The Obama National Anthem…

GLENN: Our new National Anthem and we bought it for a pair of Michelle Obama’s earrings which, you know, under $600. What are you going to do with it? Write a song or buy some earrings? Welcome to the program. You know, I was just talking to Stu when we first did this and we actually couldn’t get a professional singer in New York to record that. We couldn’t get one in Philadelphia to record that, either. No professional singer would do it because they said we’re not going to make fun of Obama; it’s just not right to make fun of Obama. This is when he was a candidate. And we thought, "Oh, boy, are we in trouble." And I remember saying to Stu — and Stu, do you remember this when we were kind of like, you know, hopefully he’s going to get in. But I mean, he’s got such spooky stuff, but — and we get calls: "Oh, he’s not a Marxist. This stuff is crazy. He’s not going to do…" can you believe how far we’ve come if four weeks?

STU: I don’t think we’ve ever said the sentence, hopefully he gets in and stopped there. There’s a little bit more to that, just clarify.

GLENN: I mean, hopefully he gets in and none of this is going to happen.

STU: We all hoped for change.

GLENN: Yeah, from his, like, from his past, not his stated policies. I’d take his stated policies at this point.

STU: Well, he’s one of the guys that if you listen to the words he says, they are not particularly horrible all the time.

GLENN: Yes.

STU: It’s the policies that he tries to implement that are that bad. Like he’s not saying these things overtly. He is trying to couch them —

GLENN: May I —

STU: What sounds like conservative values sometimes.

GLENN: You are such a hate monger and I don’t know why. May I, may I share, in the effort to be fair.

STU: In the spirit of hopity changism?

GLENN: In the spirit of the fairness act, let me present the other side, okay?

STU: Sure.

PROVIDED RECORDS -

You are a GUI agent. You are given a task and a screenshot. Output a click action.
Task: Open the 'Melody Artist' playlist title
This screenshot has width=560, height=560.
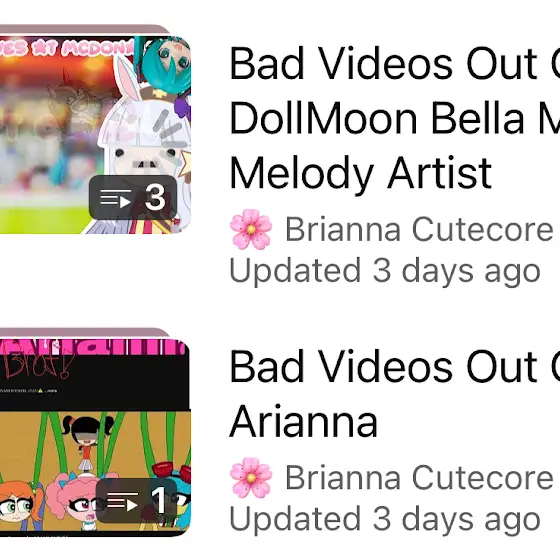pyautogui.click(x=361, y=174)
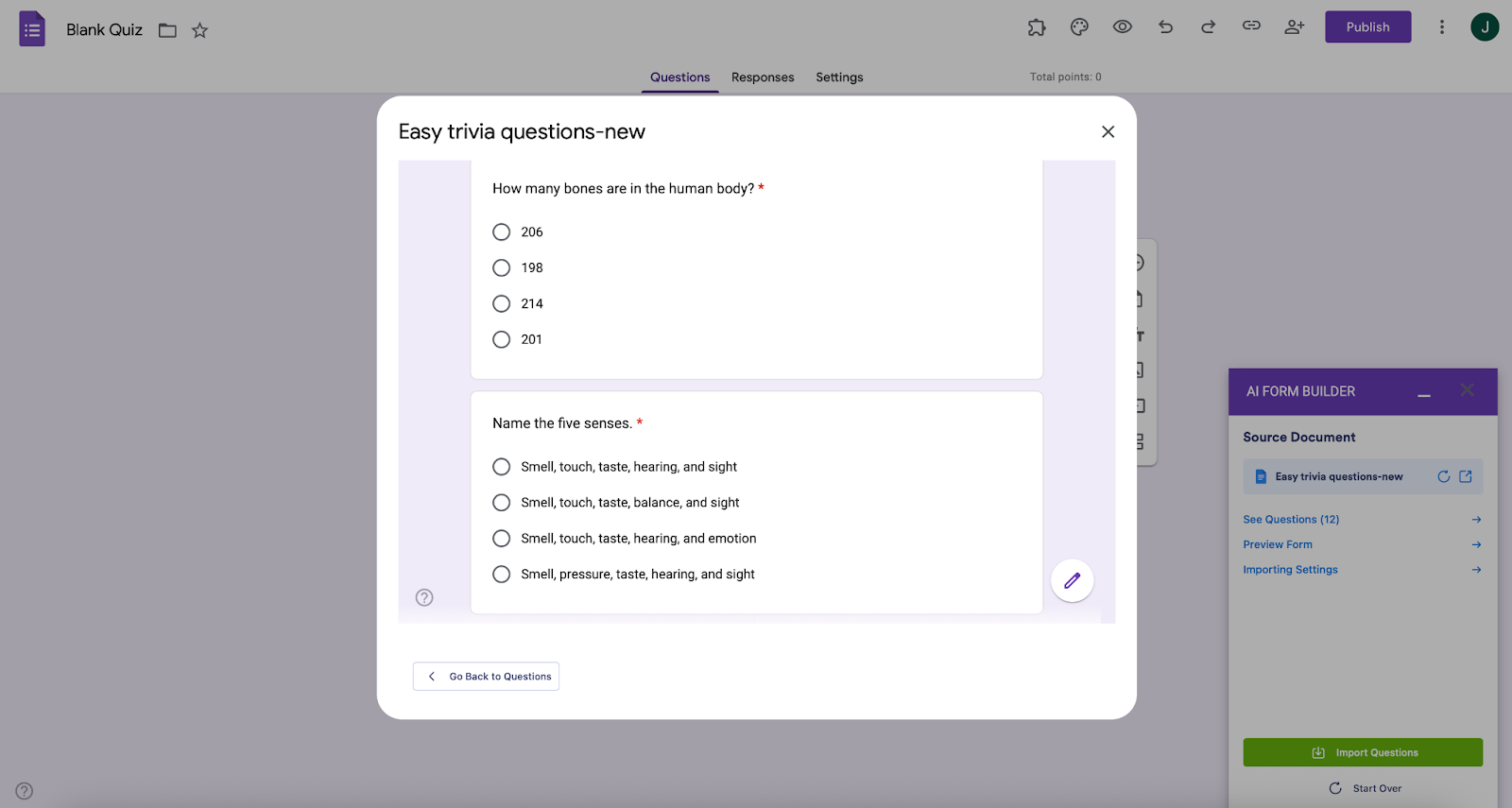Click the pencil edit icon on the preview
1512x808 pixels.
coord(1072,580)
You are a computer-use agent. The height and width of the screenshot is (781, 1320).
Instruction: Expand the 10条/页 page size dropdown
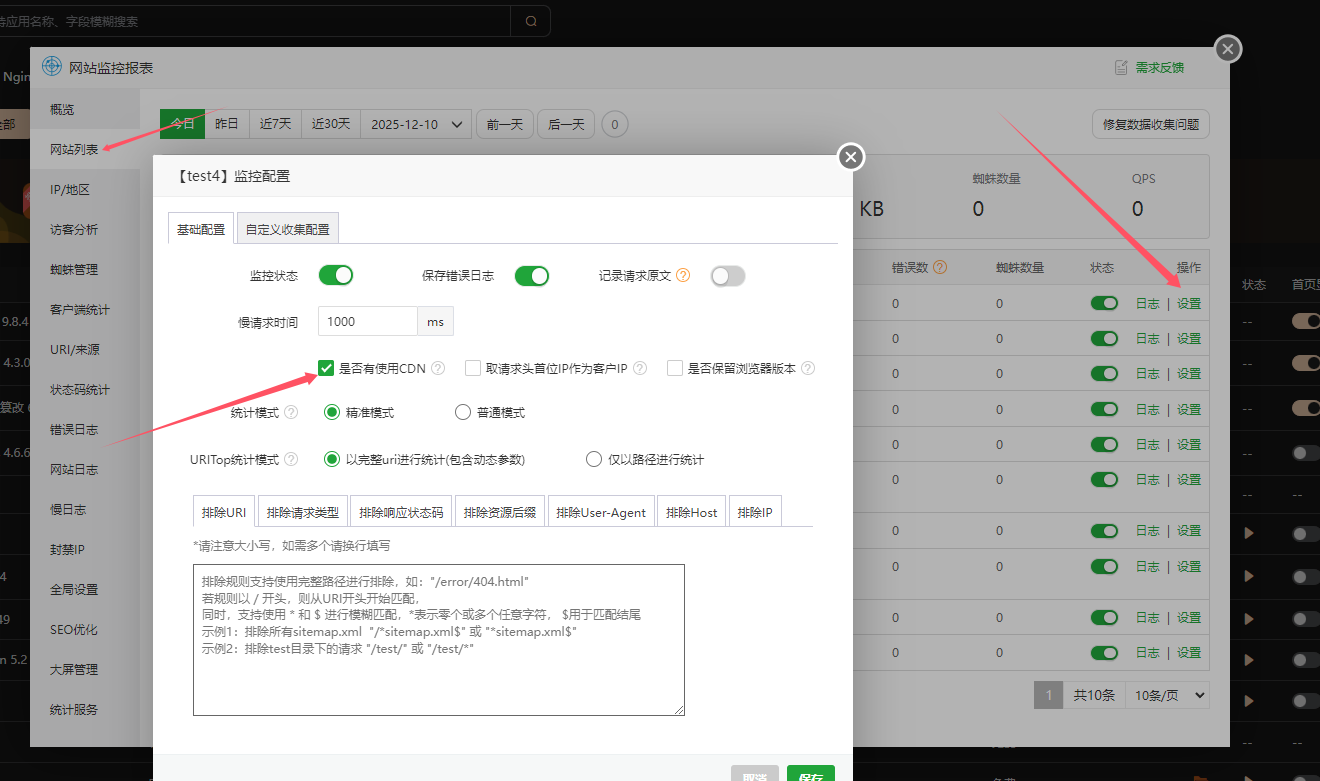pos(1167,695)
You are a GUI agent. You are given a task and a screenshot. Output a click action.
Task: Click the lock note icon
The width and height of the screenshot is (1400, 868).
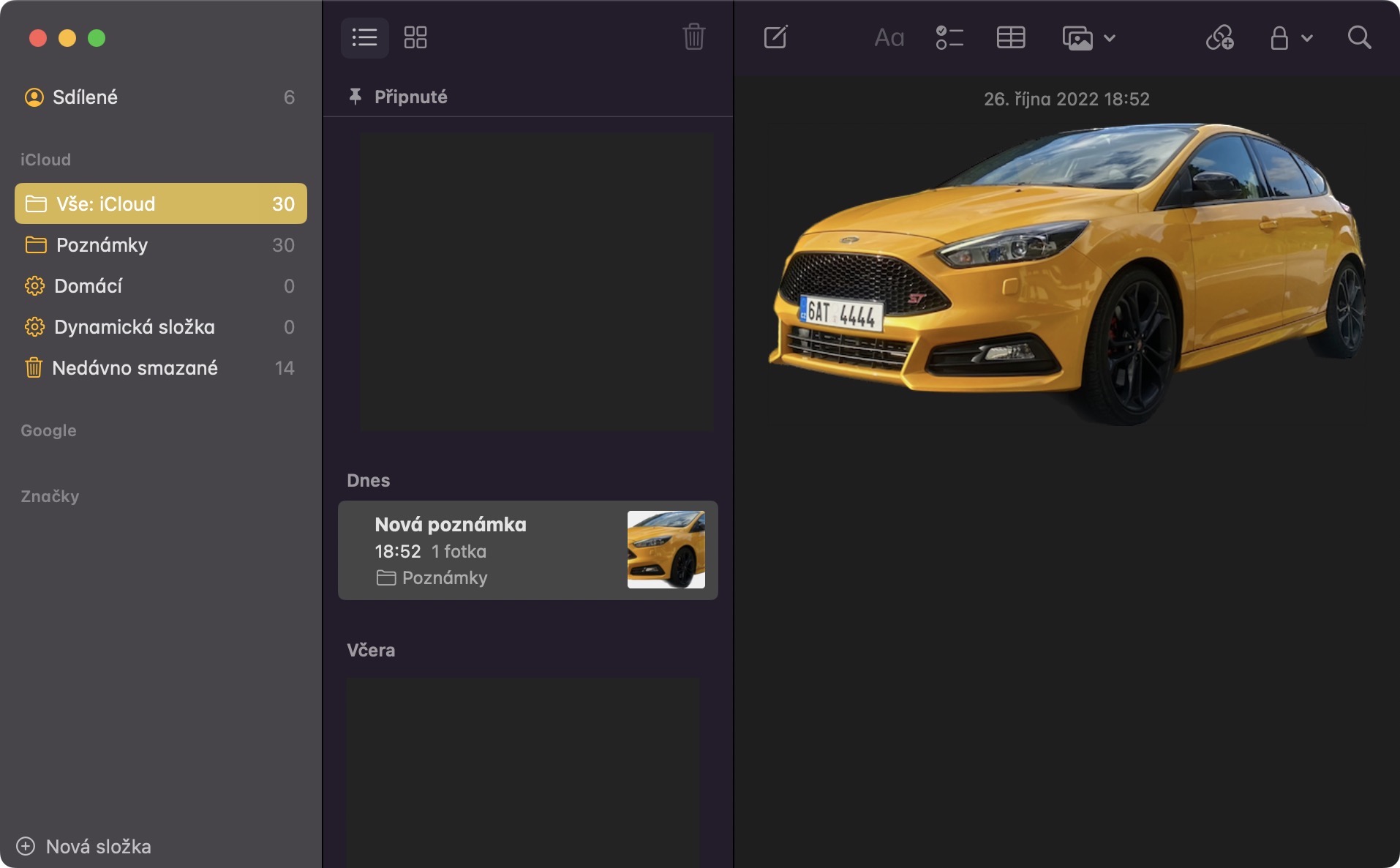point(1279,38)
---
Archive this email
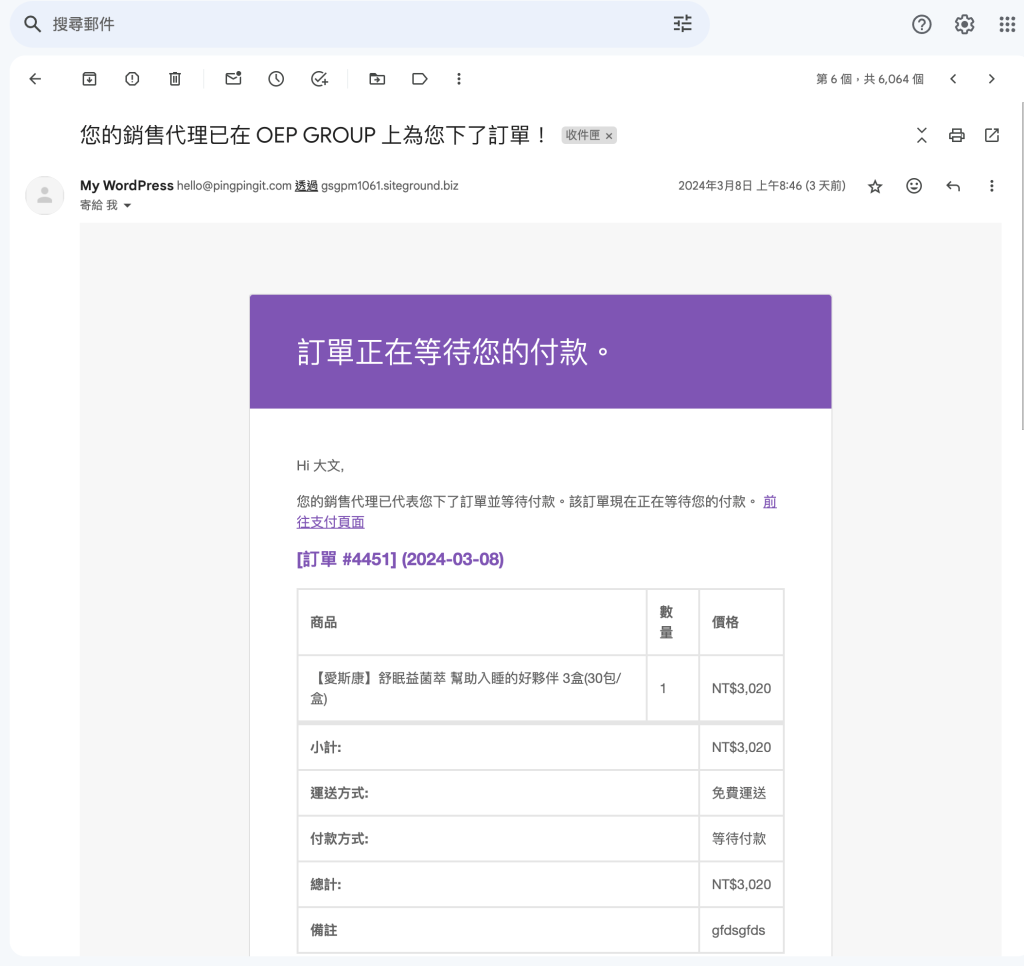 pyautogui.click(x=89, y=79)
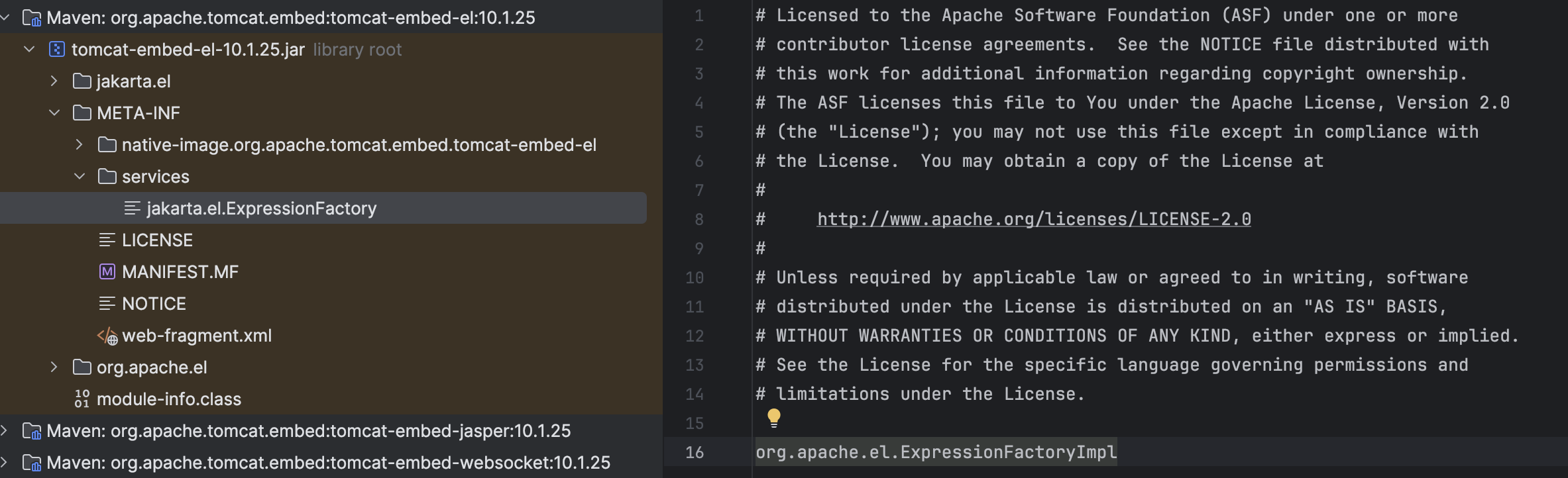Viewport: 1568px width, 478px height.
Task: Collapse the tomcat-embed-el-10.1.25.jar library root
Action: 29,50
--
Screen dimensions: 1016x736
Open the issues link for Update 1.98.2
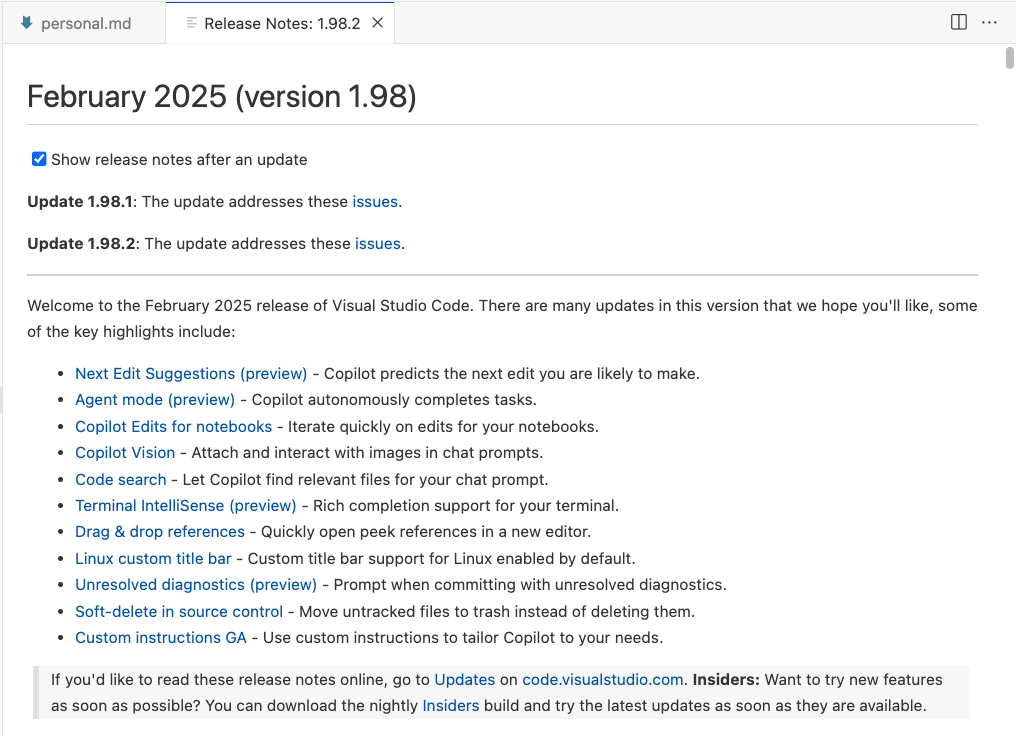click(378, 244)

SET PROBLEM - Repeat verbatim the passage of the transcript above that runs from "STU: It’s the" up to and including "to be fair.".

SOLUTION TO THE PROBLEM -
STU: It’s the policies that he tries to implement that are that bad. Like he’s not saying these things overtly. He is trying to couch them —

GLENN: May I —

STU: What sounds like conservative values sometimes.

GLENN: You are such a hate monger and I don’t know why. May I, may I share, in the effort to be fair.